OBJECTIVES: In the present paper the circadian variation and age differences in human leukocyte reactive oxygen species (ROS) levels and plasma total antioxidant status were studied. Different ROS levels could influence disease during ageing and at different times of the day/night.
METHODS: Unstimulated and stimulated (12-O-tetradecanoyl-phorbol-13-acetate (TPA) blood samples were analysed by flow cytometry using dihydroethidium (DHE) and dihydrorhodamine 123 (DHR) as probes. 60 healthy individuals were divided into five equal groups ((I) 1-2 days post partum, (II) 20 +/- 2 years, (III) 40 +/- 2 years, (IV) 60 +/- 2 years and (V) 80 +/- 2 years) and 6 healthy volunteers were followed with blood samples at 3 hour intervals for 24 hours.
RESULTS: We observed a significant peak of ROS levels in both monocytes and granulocytes at 6 pm and 3 am using DHE as probe. DHR showed in principle the same pattern. The monocytes (unstimulated and stimulated) and unstimulated granulocytes of the newborn group showed higher ROS values than all the other groups, whereas the groups of adults did not differ from each other. The plasma total antioxidant status was significantly higher in the newborn group and showed no circadian variation.

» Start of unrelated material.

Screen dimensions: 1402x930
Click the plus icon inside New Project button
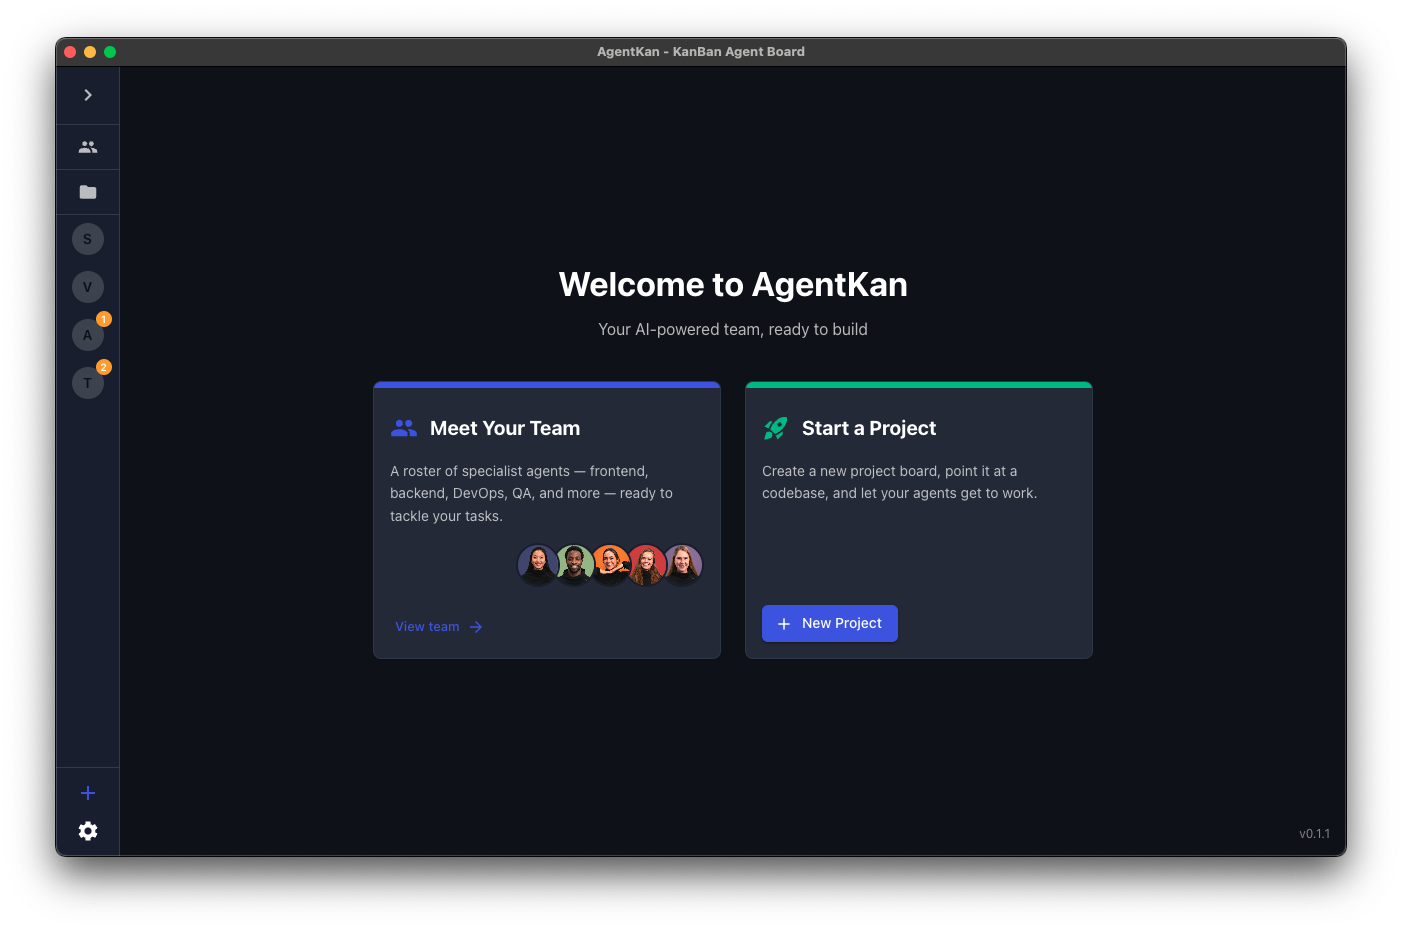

CONCLUSIONS: The present data show that there is a circadian variation of ROS production in leukocytes that might possibly influence the occurrence of cardiovascular incidents like myocardial infarction. No increase in ROS production was found in healthy elderly compared to younger individuals. The increased ROS levels and antioxidant status of newborns might influence neonate immunity and play a part in cell signalling and development.